We provide a demo of the parallel majorization-minimization (PMM) algorithm for non-convex optimization in machine learning that was published in [1]. This paper presents an optimization framework for nonconvex problems based on majorization-minimization that is particularity well-suited for cases when the number of features/parameters is very large. The original large-scale problem is broken into smaller sub-problems that can be solved in parallel while still guaranteeing the monotonic reduction of the original objective function and convergence to a local minimum.
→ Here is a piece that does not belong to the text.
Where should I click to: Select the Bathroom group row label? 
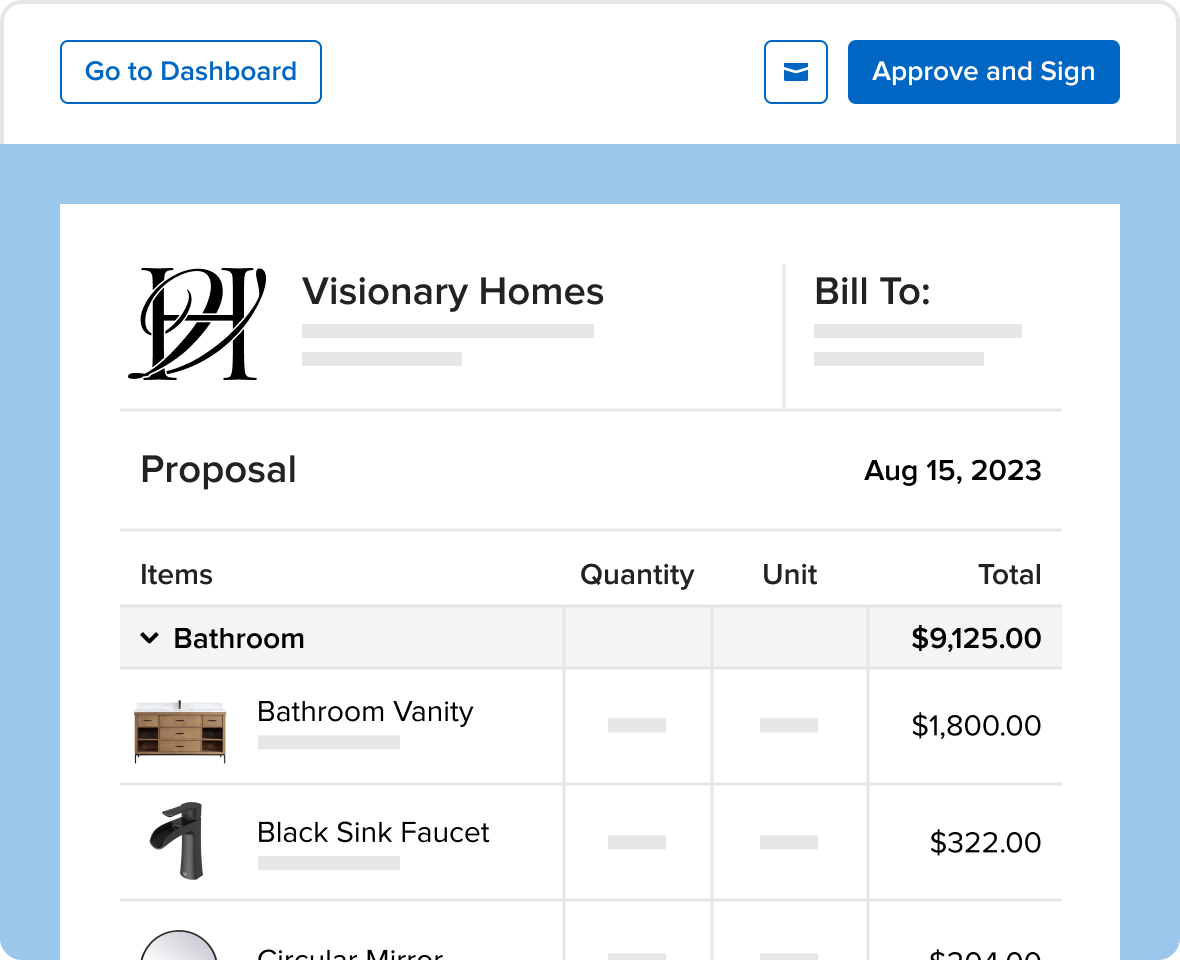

Due to the low dimensionality of each sub-problem, second-order optimization methods become computationally feasible and can be used to accelerate convergence.
The advantages of this algorithm over other gradient-based methods for non-convex optimization (e.g., Gradient Descent, LBFGS, RMS-Prop, ADAGRAD) are as follows: (1) No tuning of learning rates required; (2) Scale invariance (similar to 2nd order methods but without using the Hessian); (3) Highly parallel - the parameters are split into small groups that can be processed in parallel; (4) Cost function guarenteed to decrease monotonically (any increase is an indication of a bug) without any expensive line searches.
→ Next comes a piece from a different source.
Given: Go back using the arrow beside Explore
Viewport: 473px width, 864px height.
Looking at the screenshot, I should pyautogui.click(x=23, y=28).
Although the framework in [1] address a wide range of cost functions in the generalized linear model family, the current code only supports two specific models: sigmoid-loss SVM and logistic regression with logarithmic penalty (for promoting stronger sparsity) applied to binary classification problems. We hope to make the code more general in the future.
- Y. Kaganovsky, I. Odinaka, D. Carlson, and L. Carin, Parallel Majorization Minimization with Dynamically Restricted Domains for Nonconvex Optimization, Journal of Machine Learning Research W&CP Vol. 51: Proc 19th conference on Artificial Intelligence and Statistics (AISTATS) 2016.
Open MATLAB and run Demo_TB.m from the TB folder. It will compile all the necessary C++ mex files. Tested on Linux and Windows machines running MATLAB 8.2 and 8.6.
- The code uses openMP in the C++ code to perform parallel computations in order to obtain a considerable speedup. This feature will be turned off when using compilers that do not support openMP, resulting in a considerable slow-down of the PMM algorithm.
- Currently all algorithms for the non-convex models use a single random initialization. To run multiple random initializations and compute the mean and variance for the classification accuracy, the user can modify the variable "no_inits" in the file Demo_TB.m.
- In the paper [1], the run time for each algorithm was limited to 5 minutes. To save time, we shortened it to 1 minute in logistic regression so some discreptincies realtive to [1] are expected. To obtain the same results, the user can change the parameter options.max_train_time = 300 (secs) in the file run_all_algorithms_TB_nonconvex_LR.m.